When you’re feeling under the weather, you can take Nyquil to help fend off the cold or Advil to curb the headache. In the world of Western medicine, people have the capability of treating many of their ailments and infections. However, the scary reality is that diseases can and are developing resistance to existing drugs. The increasing problem of drug resistance means that scientists must work to develop new antibiotics that are able to combat drug-resistant bacteria. Scientists have recently discovered an antibiotic that is being called a “game changer” in this medicinal quest.
The new antibiotic, called teixobactin, prevents bacteria from evolving resistance by blocking their capacity to build cell walls. This antibiotic, when tested on mice, killed resistant strains of tuberculosis, Staphylococcus aureus, Streptococcus pneumonia and numerous other life-threatening infections.
“Teixobactin kills exceptionally well. It has the ability to rapidly clear infections,” says Kim Lewis, research leader and director of the Antimicrobial Discovery Center at Northeastern University, as reported by The Guardian. Lewis and his team are working with NovoBiotic, a Massachusetts-based pharmaceutical company, and researchers at the University of Bonn to discover new antibiotics.
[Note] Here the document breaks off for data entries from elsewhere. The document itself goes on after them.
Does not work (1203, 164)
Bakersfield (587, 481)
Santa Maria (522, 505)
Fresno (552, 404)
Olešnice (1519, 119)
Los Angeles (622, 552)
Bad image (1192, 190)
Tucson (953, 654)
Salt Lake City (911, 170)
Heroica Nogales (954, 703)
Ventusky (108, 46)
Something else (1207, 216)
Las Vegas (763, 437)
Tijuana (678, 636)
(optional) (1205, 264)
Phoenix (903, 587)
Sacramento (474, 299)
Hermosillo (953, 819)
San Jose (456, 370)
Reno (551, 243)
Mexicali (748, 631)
The “golden age” of research, the 1940s to the 1960s, yielded extremely successful antibiotics like penicillin and streptomycin. However, over the following decades more drug-resistant strains have surfaced, with pharmaceutical discoveries unable to keep up.
Antibiotic resistance is ranked alongside terrorist attacks and pandemic flu on the UK government’s national risk register, as the UK’s chief medical officer Sally Davies warns that more people will die after routine operations in the next 20 years if new antibiotics aren’t discovered.
To discover possible antibiotics, scientists check bacteria and fungi to see if they are naturally producing compounds that can be used as antibiotics. A bug that can produce natural antibiotics is identifiable because it will be able to kill the pathogens that are introduced to it. However, 99 percent of bugs cannot be grown in laboratories, making it difficult to test what bugs have the potential to yield antibiotics.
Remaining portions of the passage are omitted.